|Title||Change Detection in Satellite Image Time Series for Continuous Land Cover Map Updating|
|Author(s)||Masiliunas, D.; Tsendbazar, N.E.; Herold, M.; Lesiv, Myroslava; Verbesselt, J.|
|Event||ESA Living Planet Symposium, Milan, 2019-05-13/2019-05-17|
Laboratory of Geo-information Science and Remote Sensing
|Publication type||Poster (scientific)|
|Abstract||Land cover monitoring is an integral part of land management. Many stakeholders, such as land owners, governments, NGOs and international organisations are interested in keeping track of changes on the ground, so that these changes could be managed. This can be done using land cover maps, however, most land cover maps are only produced for a single date. For example, the GLC2000 product was produced with the intention of representing the global land cover in the year 2000. Yet, the target of land cover monitoring is the land cover change over time, which is an indicator of ongoing processes on the ground.
One way to express land cover change is by producing multiple single-date maps, and analysing the differences between them. However, if the probability that the pixel belongs to a certain class is close between two classes, then even a small change in model input data may cause the prediction to shift to a different land cover class.
In this study, we propose to update land cover maps by performing change detection on time series of satellite imagery. If there is an abrupt change in seasonal pattern in the time series of a pixel, then a land cover class transition is likely to have occurred at that location. Only areas with detected change need to be updated for producing the next iteration of the map, making it more consistent over time, and taking less computational effort to reclassify the map. In addition, performing change detection allows us to avoid extracting temporal features for classification from periods of change. If no land cover change happened, then it is possible to use a longer history period for extracting temporal features, therefore increasing the robustness and accuracy of the classification model (see Figure 1). However, a limitation of using change detection for map updating is that we assume that the original land cover map is accurate and can be used as a basemap for updating, which may not always be the case.
To see if this method is viable and scalable, we compared the performance of three time series break detection algorithms: strucchange::breakpoints, BFAST Monitor and annual t-test. The algorithms were run over the time series of vegetation indices derived from MODIS 250 m data over the entire continent of Africa. A computer cluster hosted by VITO was used for this big data processing task. This was done in the context of the Copernicus Global Land System: Dynamic Land Cover (CGLS-LC100) land cover project.
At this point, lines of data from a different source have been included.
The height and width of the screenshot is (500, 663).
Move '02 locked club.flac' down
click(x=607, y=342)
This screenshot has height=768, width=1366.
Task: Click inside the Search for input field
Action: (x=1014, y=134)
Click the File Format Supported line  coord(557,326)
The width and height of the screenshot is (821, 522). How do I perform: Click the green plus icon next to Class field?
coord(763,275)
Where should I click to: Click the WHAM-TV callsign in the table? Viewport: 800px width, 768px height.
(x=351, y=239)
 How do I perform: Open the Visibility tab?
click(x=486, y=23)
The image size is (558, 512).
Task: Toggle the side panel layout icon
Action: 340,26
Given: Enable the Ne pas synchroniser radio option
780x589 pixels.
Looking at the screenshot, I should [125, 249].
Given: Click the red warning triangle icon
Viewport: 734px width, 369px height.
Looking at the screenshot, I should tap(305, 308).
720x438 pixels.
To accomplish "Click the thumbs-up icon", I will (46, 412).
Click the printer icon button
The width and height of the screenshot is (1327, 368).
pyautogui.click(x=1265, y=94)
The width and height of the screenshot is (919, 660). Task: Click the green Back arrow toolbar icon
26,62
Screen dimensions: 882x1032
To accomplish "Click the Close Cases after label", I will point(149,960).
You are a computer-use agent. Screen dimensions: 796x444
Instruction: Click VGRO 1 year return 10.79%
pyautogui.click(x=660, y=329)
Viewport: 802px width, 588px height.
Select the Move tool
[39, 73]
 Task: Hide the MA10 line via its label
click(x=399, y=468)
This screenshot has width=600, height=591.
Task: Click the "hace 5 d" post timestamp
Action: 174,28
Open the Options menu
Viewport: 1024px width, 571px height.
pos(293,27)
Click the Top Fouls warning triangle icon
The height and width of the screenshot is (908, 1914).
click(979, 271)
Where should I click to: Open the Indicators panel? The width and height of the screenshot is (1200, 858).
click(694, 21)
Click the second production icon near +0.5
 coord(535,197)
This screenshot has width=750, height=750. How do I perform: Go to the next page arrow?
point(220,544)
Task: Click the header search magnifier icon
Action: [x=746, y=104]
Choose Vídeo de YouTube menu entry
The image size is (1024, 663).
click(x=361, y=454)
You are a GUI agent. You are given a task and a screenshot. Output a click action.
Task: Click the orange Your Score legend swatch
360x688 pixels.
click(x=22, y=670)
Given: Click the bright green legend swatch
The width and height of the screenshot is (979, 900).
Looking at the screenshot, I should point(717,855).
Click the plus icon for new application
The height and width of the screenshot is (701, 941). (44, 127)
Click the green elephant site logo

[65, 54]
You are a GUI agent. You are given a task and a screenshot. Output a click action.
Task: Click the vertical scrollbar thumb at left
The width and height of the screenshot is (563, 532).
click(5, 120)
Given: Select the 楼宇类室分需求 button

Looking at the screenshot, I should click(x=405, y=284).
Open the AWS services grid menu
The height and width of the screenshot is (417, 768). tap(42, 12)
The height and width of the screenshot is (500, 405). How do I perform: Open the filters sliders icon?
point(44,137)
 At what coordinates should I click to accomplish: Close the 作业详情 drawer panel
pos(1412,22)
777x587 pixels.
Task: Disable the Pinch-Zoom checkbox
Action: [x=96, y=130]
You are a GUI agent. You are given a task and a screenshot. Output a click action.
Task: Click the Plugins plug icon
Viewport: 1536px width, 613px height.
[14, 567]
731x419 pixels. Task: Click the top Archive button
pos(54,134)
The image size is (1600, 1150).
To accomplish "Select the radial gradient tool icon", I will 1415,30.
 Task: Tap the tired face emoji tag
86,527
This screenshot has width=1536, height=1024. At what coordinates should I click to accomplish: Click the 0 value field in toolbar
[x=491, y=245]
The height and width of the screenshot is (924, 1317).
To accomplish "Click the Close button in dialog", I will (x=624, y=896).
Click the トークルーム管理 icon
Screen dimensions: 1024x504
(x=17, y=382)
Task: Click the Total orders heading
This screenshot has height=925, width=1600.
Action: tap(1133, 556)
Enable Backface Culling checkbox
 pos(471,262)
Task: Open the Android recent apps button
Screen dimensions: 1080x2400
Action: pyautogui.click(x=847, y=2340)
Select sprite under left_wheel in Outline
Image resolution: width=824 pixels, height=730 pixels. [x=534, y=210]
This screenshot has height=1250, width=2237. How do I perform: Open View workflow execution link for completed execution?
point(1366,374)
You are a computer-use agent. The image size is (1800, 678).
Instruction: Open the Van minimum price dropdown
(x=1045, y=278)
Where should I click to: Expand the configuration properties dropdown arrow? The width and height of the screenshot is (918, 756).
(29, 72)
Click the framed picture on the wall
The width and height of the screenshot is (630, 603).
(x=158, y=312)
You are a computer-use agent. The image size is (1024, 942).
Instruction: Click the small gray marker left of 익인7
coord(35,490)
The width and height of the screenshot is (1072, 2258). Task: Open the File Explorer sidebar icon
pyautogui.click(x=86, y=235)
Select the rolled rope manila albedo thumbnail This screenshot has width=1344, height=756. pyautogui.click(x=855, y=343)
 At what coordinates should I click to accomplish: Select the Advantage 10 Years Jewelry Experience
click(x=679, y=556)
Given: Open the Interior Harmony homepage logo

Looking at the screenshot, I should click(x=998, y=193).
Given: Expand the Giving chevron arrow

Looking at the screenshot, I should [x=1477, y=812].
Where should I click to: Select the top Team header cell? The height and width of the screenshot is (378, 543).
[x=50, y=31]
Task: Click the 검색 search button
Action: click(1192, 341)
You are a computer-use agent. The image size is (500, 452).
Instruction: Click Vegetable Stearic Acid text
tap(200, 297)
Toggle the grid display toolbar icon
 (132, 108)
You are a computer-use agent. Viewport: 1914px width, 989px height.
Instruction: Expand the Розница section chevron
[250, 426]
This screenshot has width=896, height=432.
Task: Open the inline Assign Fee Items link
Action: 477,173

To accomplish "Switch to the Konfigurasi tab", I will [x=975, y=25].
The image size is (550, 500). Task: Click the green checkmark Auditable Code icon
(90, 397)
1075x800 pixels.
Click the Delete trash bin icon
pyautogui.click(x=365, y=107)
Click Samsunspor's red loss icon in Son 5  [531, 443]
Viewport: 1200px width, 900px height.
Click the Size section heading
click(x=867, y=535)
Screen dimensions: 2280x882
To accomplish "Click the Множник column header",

In order to validate the algorithm performance, the CGLS-LC100 project is collecting reference points from Africa. Land cover change is identified through image interpretation of very high resolution imagery, as well as Sentinel-2 images and NDVI profiles. Once the reference data is collected, algorithm performance will be assessed using confusion matrix statistics, such as sensitivity, specificity, false positive rate, likelihood ratio for positive tests and positive predictive value.
Preliminary results from West African drylands show that land cover change is an uncommon phenomenon, as only 3.4% of the 1010 reference points show change. All of the tested algorithms tended to overestimate the detected change in this region. The annual t-test algorithm was the fastest, but it does not provide any temporal metrics, only whether there was a break in time series over a chosen year. In contrast, strucchange::breakpoints provides the estimated day of year when a break in the time series is detected. BFAST Monitor is in between, in that it gives a rough estimate of when the break occurred within a particular year.
Once additional reference data about land cover change is collected, we will investigate options to further tune the algorithms to detect land cover change, so that it would improve the classification accuracy of the final land cover map for a given year. This will also reduce the data amounts that need reprocessing each year to produce an updated map. Limiting the amount of data to process is becoming more important, as land cover maps move into higher spatial resolution, e.g. 20 m resolution based on Sentinel-2 imagery.
The framework set in this study is independent of a particular satellite sensor, and so the findings are applicable to all land cover maps that are in an operational phase, i.e. are regularly updated. Due to the scalability of the approach, the methods have the potential to improve the accuracy of both local-scale and global-scale land cover classification products, as well as make them easier to update.